The task: Set down the data from the line with "You are a computer-use" to the line with "Instruction: Click the Zoom In button", copying each line exactly.

The data:
*-*-*

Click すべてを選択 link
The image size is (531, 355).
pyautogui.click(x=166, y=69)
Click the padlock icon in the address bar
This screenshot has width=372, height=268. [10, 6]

*-*-*

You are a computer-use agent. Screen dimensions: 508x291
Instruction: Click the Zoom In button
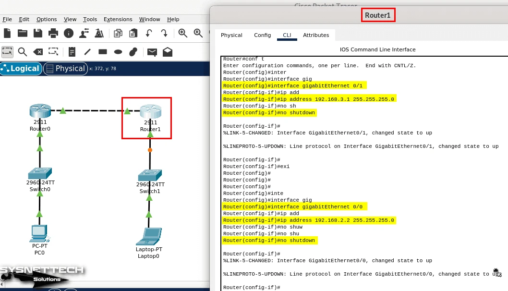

*-*-*

Correct answer:
You are a computer-use agent. Screen dimensions: 508x291
Instruction: Click the Zoom In button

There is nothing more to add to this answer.